All 154 patients in the study experienced some form of subjective and objective motor weakness. Other neurological signs and symptoms included:

  • Decreased sensation in the lower extremities
  • Pain
  • Paresthesias
  • Dysesthesias
  • Sphincter dysfunction

On MRI, the characteristic signs of SDAVF include edema on the T2 sequence that involves the conus medullaris, and indications of the presence of an abnormally enlarged blood vessel on the sagittal T2 sequence.

Definitive diagnosis requires catheter angiography, a procedure that can be difficult for elderly patients with atherosclerosis. "It is critical that these patients are evaluated in centers where large numbers of spinal angiograms are done," Dr.
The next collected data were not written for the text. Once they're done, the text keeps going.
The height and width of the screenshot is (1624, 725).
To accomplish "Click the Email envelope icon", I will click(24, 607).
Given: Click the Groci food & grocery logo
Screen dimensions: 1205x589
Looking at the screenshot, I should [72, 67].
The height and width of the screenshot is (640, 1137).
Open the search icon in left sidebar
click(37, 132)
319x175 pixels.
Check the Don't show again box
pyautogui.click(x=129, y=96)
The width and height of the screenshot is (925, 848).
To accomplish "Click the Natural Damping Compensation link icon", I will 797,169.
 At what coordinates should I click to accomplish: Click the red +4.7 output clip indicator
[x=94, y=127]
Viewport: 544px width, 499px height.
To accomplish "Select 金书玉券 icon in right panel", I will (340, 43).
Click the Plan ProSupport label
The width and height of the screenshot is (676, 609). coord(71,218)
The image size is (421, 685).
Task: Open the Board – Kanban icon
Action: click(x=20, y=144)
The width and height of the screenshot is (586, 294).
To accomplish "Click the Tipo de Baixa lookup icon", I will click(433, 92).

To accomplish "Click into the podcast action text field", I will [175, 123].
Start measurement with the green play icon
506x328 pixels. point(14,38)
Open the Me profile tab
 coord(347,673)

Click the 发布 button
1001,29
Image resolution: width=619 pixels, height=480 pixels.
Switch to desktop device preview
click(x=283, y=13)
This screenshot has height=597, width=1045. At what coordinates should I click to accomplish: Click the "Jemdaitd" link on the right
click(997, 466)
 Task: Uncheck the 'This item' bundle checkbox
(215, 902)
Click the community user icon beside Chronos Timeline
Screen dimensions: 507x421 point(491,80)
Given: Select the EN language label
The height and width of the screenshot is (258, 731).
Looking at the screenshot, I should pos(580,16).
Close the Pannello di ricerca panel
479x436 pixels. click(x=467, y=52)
Lanzino says.

Once the fistula is found, treatment consists of surgical disconnection or endovascular embolization. "Surgery is still the preferred treatment modality because it's associated with very low complication rates and is more effective in guaranteeing obliteration of the fistula," Dr. Lanzino says. In the December 2013 issue of World Neurosurgery, researchers at Mayo Clinic in Phoenix/Scottsdale, Arizona, described a minimally invasive approach for intradural ligation of SDAVF.

Less common spinal vascular lesions, such as venous malformations and cavernous malformations, often can be successfully treated with surgery. As with SDAVF, Dr. Lanzino notes, "prompt diagnosis and referral to a center with experience are key."

For more information

Saladino A, et al. Surgical treatment of spinal dural arteriovenous fistulae: A consecutive series of 154 patients. Neurosurgery. 2010;67:1350.

Patel NP, et al. Minimally invasive intradural spinal dural arteriovenous fistula ligation. World Neurosurgery. 2013;80:e267.